# [EXERCISE TASKS]
[1] In the book reviews, which chapter did the reviewer of May 13, 2000 especially like?
[2] Print everything in the book reviews from "When the author" down to "degrees of fear.".
[3] Do these statements agree with the book reviews? Answer yes or no for each, and quote the words that decide it. (a) One reviewer first saw the citation for the book in a book by Sandra Wilson. (b) One reviewer found the book hard to understand. (c) One review says Henri Nouwen has written some bad books.
[DOCUMENT SECTION]
Fear is the manifestation in negative of faith Sep 1, 2006
fecundity means consciousness
Fear is the manifestation in negative of faith. Whenever a person feel fear they are using all the techniques for creation in negative degree. The person will pronounce the words that describe their fear, will probably visualize with great clarity that which could happen to them, will feel on their body the reactions that fear produce and finally if we insist on this process the manifestation of that which is feared will very easily come true.
When the author refers to our "home" or holly space is an internal place. where we can trust God unconditional love and see the bigger purpose runnig behind the scenes through which we manifest all degrees of fear.
This is a very good lesson that repeats on me Mar 4, 2006
I go back to this book from time to time. I believe that I first saw the citation for it in Sandra Wilson's book "Into Abba's Arms". I read it first as I was separated from my wife. It was a painful time. Jesus used to the book to lift my spirits, and change my outlook. The book also showed me some reasons why intimacy was hard to achieve (because I wasn't trusting in God's love), and why I would get trapped in striving (to please, to be noticed, to get attaboys) because I wasn't really fruitful (because I wasn't trusting in the Father's love), and why I thought that as a good Christian that enjoying God's blessings in a hooting and hollering way was, well just not proper (because I didn't know how much an Abba delights to see the grin on his son's and daughter's faces). A part of the real good news of Jesus Christ is both the abundant life (more to be intimate with, more fruitfulness, more ecstacy, and sometimes more suffering -- but in love) and the fact that God's love when it runs its course, drives out the fear. Though not addressed much in the book, I also covered fear with anger which made me feel powerful, but sometimes hurt others. Far better to let God's love replace the fear. I almost didn't buy the book because I didn't know what fecundity meant, and I feared the book would not be understandable. I found it very approachable, and easy to understand. I am glad the Lord kept after me to buy the book.
A solid, inspiring book May 13, 2000
Henri Nouwen has never written a bad book. If you're a fan of Fr. Nouwen, you'll again be touched by this simple, practical and penetrating book.
I especially liked the chapter on fecundity, a word not much used these days. He focuses on the difference between being fecund or "fruitful" vs. productive. In our post modern culture, we have the daily, desperate experience of living without bearing fruit. We are busy producing but little is life giving or fruitful. He has some good thoughts and practical solutions. He is so very warm and enjoyable to read.
[/DOCUMENT SECTION]
[DATASET]
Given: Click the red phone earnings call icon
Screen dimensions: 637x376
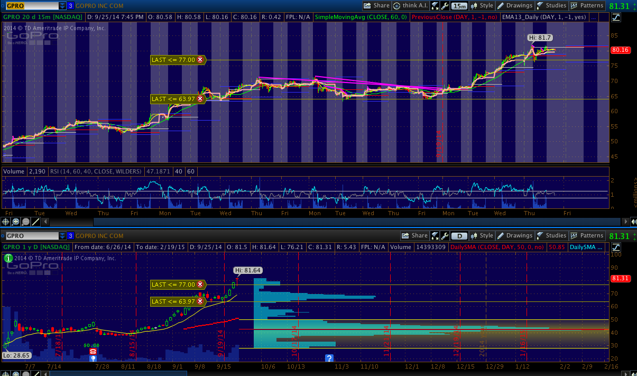Looking at the screenshot, I should pyautogui.click(x=93, y=352).
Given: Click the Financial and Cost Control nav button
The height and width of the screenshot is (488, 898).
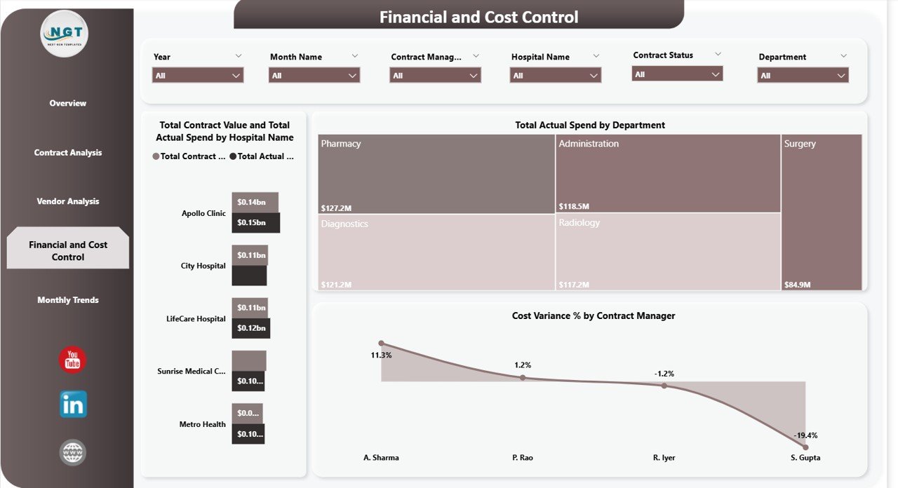Looking at the screenshot, I should pyautogui.click(x=67, y=248).
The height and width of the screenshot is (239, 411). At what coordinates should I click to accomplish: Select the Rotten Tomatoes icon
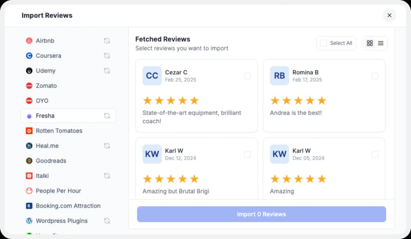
[/DATASET]
# [SOLUTIONS BELOW]
[1] The chapter on fecundity.

[2]
When the author refers to our "home" or holly space is an internal place. where we can trust God unconditional love and see the bigger purpose runnig behind the scenes through which we manifest all degrees of fear.

[3]
(a) Yes: "I believe that I first saw the citation for it in Sandra Wilson's book"
(b) No: "I found it very approachable, and easy to understand."
(c) No: "Henri Nouwen has never written a bad book."